Sunday, May 16, 2010

To Boldly Eat What No Man Has Eaten Before

There are a lot of leftovers in my fridge currently. Most of them are recent, but there are a few older items that I noticed as I was sealing the newer ones in some variety of airtight containers and seeking shelf space for them.

I realized that these were all things that I was excited about having a larger portion of. The prospect of reliving the meal I’d enjoyed the next day had made me happy. But, then life swept me up and I found myself looking at the same entrĂ©e a few days after I had intended to reheat and eat it.

When this happens, I stare at these items with guilt weighing on my shoulders. I can’t seem to bring myself to eat the newer leftovers while the older ones still sit in reserve, waiting. Yet, I know that these foods may very well be past their prime.

This guilt at wasting food is precisely why I have developed a system for testing possibly expired food. I base this model of investigation loosely upon the scientific method. Very loosely.

Before I get into that, though, you have to realize a few guidelines. First of all, expiration dates on packaged foods are unreliable. Whenever you have a major corporation assigning a numerical value to the freshness of something, you can be sure that they erred on the side of caution. They shaved at least two or three days off the life of that cheese, just to make sure they wouldn’t get sued for food poisoning. This means lunchmeat gets at least a week before any tests need be conducted and milk gets three days past the labeled expiration date.

Also, Chinese take out gets a two weeks. I know they say they don’t use MSG anymore, but come on. In fact, the seedier looking the Chinese restaurant you got the food from, the longer it is likely to remain edible. I do believe I crossed the month threshold before with a box of chicken fried rice. I can’t remember too clearly as the few days surrounding that particular adventure are fuzzy in my memory for some reason.

With those guidelines set, you can begin your food investigation. It all starts with the smell test. If you smell something beside onions immediately opening your refrigerator, find what the smell is generating from and toss it. In fact, if you smell onions when you don’t have any onions in your fridge, follow this same guideline.

Then, of course, you need to conduct a more up close and personal smell test. Take the individual item and take a nice deep whiff, all through your nose. If you don’t wake up on your kitchen floor, it’s safe to move on to the lick test. There are two parts to this. Begin with just the tip of the tongue. If that doesn’t feel like you just touched it to a nine volt battery, move on to stage two which involved getting more than one taste region of your tongue on the food at once. I like to call it, sealing the envelope. At this point, whether or not the food is rancid should become clear. Go ahead and heat that sucker up.
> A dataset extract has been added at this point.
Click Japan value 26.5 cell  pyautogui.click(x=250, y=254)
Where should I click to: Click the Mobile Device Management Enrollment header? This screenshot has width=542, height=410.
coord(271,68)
However, this is where I must issue a strict warning. Be sure to clear your schedule for the next several hours. There are all kinds of sneaky bacteria that can still go undetected even through the extensive battery of tests I've designed above. If you must go somewhere, be sure you are in the vicinity of an accessible bathroom where you will feel comfortable spending a great deal of time should the need arise. I usually bring reading material. If an emergency situation should arise, take notes of what you ate and how many days old it was. Keeping a journal is useful. Then you’ll know for next time. These precautions could do wonders future of food expiration research as we know it. That’s how it’s done people. Trial and error. But, should you forget to write this handy information down, at least you’ll be building a tolerance.

I’d like to consider myself a pioneer in this field. I’ve eaten all kinds of things my wife has advised me not to or refused to eat herself. The trick is eating it while she’s out of the house or hiding it in the back of the fridge so she doesn’t detect it before you can get to it. Of course, be careful with this technique. If you forget you hid that pizza behind the beer, you could end up with a disaster on your hands. Again, the journal comes in handy here.

Before concluding this post, I became hungry. So, I heated up the chicken fingers from the other night and the left over bacon I’d cooked my wife for her Mother’s Day breakfast in bed. I even combined the two into a chicken/bacon sandwich and dipped them in the left over ranch dressing. Now if you’ll excuse me, I need to observe and evaluate my digestive process.